--- DATASET EXCERPTS ---

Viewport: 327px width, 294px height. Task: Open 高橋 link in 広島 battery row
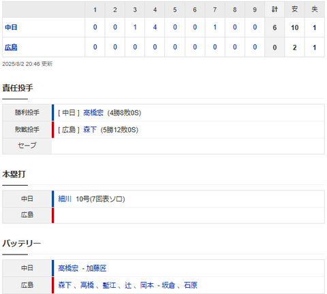tap(87, 285)
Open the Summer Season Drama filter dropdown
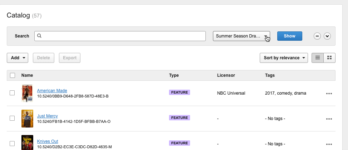This screenshot has width=348, height=150. [x=241, y=36]
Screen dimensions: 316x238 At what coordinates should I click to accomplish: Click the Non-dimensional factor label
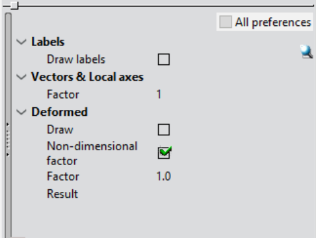pyautogui.click(x=92, y=153)

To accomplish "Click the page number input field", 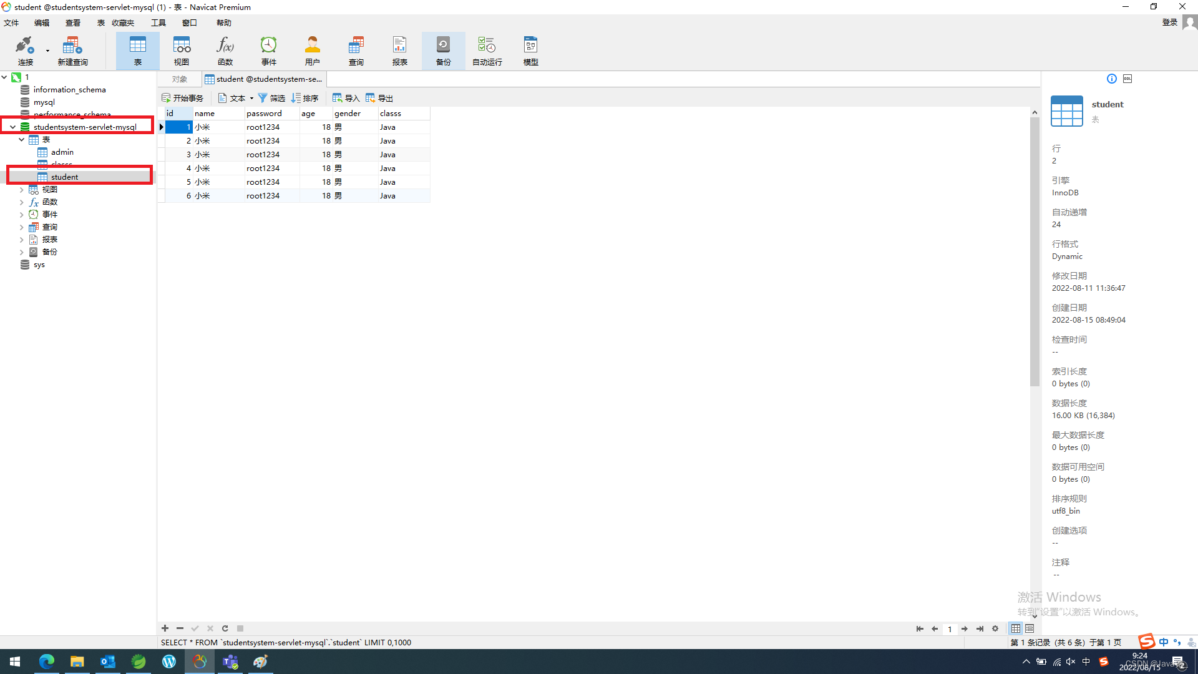I will [950, 628].
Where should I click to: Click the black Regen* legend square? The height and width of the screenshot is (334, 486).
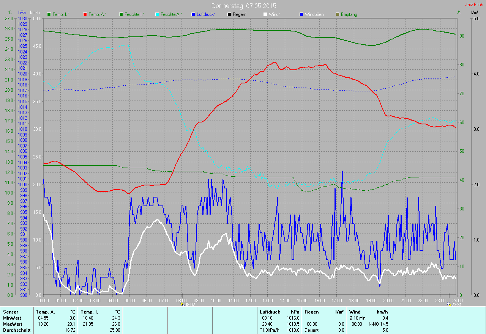pos(229,14)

---

GOAL:
Edit the lines between the one holding "Open the Summer Season Drama filter dropdown" and the one holding "pyautogui.click(x=92, y=153)", inclusive, putting "menu" in place of "dropdown" and keeping everything else the same. Don't include the pictures in your answer.

RESULT OF THIS EXERCISE:
Open the Summer Season Drama filter menu
This screenshot has width=348, height=150. [x=241, y=36]
Screen dimensions: 316x238 At what coordinates should I click to accomplish: Click the Non-dimensional factor label
pyautogui.click(x=92, y=153)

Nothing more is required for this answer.